Pisanie o samookaleczeniu na platformie publicznej

February 17, 2022 22:02 | Kim Berkley
click fraud protection

Paradoksalnie pisanie o samookaleczeniu dla HealthyPlace było jedną z najtrudniejszych rzeczy, jakie zrobiłem w życiu – i jedną z najłatwiejszych. Z pewnością nie jest to dla wszystkich, ale w moim przypadku była to niesamowita okazja, aby zarówno uzdrowić, jak i zostać uzdrowionym w zamian.

Jak to jest pisać publicznie o samookaleczeniu?

Dziwnie pomyśleć, że o samookaleczeniu piszę dla HealthyPlace od dwóch lat. Kiedy zaczynałem, otwarcie rozmawiałem o mojej historii samookaleczeń tylko z kilkoma osobami.

Przejście od całkowitej ciszy do wykrzykiwania mojej prawdy z wirtualnych dachów brzmiało naprawdę przerażająco.

Ale rozpoznałem w tym szansę, jaką była – szansa na przekształcenie okropnych doświadczeń, które przeżyłem, w coś pożytecznego, coś, co przypomni innym takim jak ja, że ​​nie są sami.
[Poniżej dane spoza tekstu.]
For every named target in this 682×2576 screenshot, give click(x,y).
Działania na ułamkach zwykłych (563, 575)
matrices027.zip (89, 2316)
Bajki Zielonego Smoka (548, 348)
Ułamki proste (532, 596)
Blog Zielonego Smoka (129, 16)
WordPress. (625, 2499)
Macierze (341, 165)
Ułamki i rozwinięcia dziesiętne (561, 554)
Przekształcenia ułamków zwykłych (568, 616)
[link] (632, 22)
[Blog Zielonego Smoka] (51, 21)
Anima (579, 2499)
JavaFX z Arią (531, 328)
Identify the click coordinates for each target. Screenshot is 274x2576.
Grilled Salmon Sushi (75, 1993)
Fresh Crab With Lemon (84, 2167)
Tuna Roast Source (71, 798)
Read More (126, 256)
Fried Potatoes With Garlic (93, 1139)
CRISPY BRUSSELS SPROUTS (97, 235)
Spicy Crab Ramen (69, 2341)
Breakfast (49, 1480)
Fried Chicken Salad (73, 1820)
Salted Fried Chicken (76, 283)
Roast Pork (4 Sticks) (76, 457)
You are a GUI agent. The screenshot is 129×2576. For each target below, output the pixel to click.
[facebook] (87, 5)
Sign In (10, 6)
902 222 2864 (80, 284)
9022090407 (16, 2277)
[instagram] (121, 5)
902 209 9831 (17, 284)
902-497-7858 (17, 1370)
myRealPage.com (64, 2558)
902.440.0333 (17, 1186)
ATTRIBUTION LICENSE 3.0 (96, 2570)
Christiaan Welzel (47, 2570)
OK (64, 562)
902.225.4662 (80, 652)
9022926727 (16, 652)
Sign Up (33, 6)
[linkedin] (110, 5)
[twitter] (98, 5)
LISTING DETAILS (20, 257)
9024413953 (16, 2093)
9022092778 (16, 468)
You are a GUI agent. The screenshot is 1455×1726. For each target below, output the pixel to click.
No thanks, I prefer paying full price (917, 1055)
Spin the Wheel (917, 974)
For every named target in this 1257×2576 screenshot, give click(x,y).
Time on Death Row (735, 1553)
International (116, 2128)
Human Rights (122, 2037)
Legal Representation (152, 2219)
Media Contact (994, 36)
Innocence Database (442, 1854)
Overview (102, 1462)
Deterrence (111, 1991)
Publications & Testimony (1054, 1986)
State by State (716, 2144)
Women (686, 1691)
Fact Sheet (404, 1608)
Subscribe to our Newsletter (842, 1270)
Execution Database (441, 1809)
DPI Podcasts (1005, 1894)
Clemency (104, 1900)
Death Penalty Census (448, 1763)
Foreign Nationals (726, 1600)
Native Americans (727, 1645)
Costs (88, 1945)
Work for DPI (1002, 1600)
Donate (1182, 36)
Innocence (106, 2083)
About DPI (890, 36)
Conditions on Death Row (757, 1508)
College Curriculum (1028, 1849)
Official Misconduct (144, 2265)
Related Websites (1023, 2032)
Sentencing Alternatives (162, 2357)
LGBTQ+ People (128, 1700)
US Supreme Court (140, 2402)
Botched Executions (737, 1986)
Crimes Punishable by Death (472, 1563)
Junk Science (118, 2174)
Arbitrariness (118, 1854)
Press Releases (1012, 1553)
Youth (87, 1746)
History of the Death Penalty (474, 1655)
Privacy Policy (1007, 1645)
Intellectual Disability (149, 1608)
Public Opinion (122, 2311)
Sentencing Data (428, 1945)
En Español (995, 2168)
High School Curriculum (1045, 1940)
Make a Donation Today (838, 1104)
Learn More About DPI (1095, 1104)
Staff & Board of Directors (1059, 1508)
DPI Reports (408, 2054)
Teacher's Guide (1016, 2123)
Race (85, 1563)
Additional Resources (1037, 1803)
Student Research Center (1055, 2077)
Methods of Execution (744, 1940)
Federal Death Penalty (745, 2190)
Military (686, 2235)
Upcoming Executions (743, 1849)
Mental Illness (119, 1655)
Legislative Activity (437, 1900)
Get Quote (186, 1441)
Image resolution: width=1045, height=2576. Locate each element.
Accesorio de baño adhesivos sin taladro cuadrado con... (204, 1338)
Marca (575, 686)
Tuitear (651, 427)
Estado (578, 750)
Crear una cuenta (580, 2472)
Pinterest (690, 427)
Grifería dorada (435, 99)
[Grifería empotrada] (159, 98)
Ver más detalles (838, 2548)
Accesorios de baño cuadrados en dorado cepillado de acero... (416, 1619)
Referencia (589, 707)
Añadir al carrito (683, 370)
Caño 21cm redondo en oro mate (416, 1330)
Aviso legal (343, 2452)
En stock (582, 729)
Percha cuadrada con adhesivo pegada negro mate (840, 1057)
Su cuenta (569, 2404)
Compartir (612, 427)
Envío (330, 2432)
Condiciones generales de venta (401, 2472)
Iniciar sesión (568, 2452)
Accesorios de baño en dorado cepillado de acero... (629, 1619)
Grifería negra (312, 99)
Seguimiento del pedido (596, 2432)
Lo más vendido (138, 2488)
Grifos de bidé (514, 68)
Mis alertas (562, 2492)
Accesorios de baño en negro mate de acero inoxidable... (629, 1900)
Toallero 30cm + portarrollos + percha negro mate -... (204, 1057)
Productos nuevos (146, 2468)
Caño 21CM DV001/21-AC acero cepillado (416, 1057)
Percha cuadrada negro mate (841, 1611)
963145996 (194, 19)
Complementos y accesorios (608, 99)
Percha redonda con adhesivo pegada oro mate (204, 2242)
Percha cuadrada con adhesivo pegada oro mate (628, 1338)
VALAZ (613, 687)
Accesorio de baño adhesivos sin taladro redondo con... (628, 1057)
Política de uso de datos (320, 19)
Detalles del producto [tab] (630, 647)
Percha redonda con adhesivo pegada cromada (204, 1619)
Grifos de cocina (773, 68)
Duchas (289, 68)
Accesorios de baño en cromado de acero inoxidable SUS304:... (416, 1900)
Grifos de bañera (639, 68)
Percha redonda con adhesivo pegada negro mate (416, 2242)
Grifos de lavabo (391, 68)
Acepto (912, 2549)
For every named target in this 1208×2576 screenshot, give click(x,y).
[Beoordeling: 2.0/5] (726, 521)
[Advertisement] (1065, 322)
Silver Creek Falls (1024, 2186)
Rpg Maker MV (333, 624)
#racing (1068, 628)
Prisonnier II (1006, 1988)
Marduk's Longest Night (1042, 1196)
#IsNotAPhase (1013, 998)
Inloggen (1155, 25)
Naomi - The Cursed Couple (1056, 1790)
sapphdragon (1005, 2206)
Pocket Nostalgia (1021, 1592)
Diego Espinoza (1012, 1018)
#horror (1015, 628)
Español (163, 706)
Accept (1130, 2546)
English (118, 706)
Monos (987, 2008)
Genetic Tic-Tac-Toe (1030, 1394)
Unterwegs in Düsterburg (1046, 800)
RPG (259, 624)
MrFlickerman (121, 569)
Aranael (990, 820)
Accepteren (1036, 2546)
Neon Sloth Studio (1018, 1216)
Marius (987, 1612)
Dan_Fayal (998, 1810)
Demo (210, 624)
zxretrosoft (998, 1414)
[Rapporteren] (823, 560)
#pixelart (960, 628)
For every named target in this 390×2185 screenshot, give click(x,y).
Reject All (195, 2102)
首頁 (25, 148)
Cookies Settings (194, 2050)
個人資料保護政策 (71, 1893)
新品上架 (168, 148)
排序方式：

Coś, co mogłoby edukować ludzi wokół trudnego do zrozumienia tematu, a może nawet zakwestionować kilka stygmatów po drodze.

Napisałem kilka pierwszych postów z drżeniem rąk i drżeniem pulsu. Zastanawiałem się, czy byłbym w stanie przekazać swój punkt widzenia bez zamieszania, czy byłbym w stanie ominąć wszystkie potencjalne miny lądowe, które wyobrażałem sobie czające się na drodze przed nimi. Co ludzie pomyśleliby o mnie, o mojej historii? Co powiedzieliby ludzie?

instagram viewer

Oczywiście ciągle się martwię od czasu do czasu. W naturze takiego bloga jest przyciąganie komentarzy, na które trudno jest odpowiedzieć, i pytań, które błagają o odpowiedzi, których nie mogę właściwie udzielić. Często, kiedy odpowiadam, nie odpowiadam; Zastanawiam się, czy moje słowa wywarły jakiś wpływ, a jeśli tak, czy pomogły, czy pogorszyły ból.

Ale nie waham się teraz, dzieląc się moją historią. Czuję się silniejszy, że w końcu się odezwałem i jestem wdzięczny za możliwość zrobienia tego w sposób, który dotrze do większej liczby osób, niż kiedykolwiek mógłbym mieć nadzieję dotrzeć sam.

Jak pisanie o samookaleczeniu pomaga mi wyzdrowieć

Publiczne pisanie o samookaleczeniu to nie tylko edukowanie ludzi o często błędnie rozumianym problemie ze zdrowiem psychicznym. Dla mnie głównym celem nie jest informowanie, ale pomoc w leczeniu.

Od czasu do czasu ludzie mówili mi, że moje słowa w jakiś sposób im pomogły. Za to jestem niewymownie wdzięczna. To niesamowicie oczyszczające wiedzieć, że udało mi się zmienić ciemność na jasne za pomocą kilku naciśnięć klawiszy i kliknięć myszą.

Wiedz, że ty też możesz to zrobić. Czy to tutaj, na HealthyPlace, czy na innej stronie internetowej (nawet na własnym blogu), jeśli czujesz potrzebę zabrania głosu, może nadszedł czas, aby to zrobić. To przerażająca i trudna rzecz do zrobienia, ale jest też odważna i może pomóc nie tylko tobie, ale także wielu innym.

Biorąc to pod uwagę, nie zmuszać ujawniać wszystko, czego nie jesteś gotowy ujawnić. Zajęło mi dziesięć lat, zanim się odezwałem; może to zająć więcej czasu lub mniej, albo możesz nigdy nie być gotowy. Nie musisz udawać się publicznie, aby leczyć, a nawet leczyć innych. Czasami ważne jest, aby po prostu słuchać — oferowanie wsparcia, bez względu na to, jak subtelne, jest również odważną rzeczą.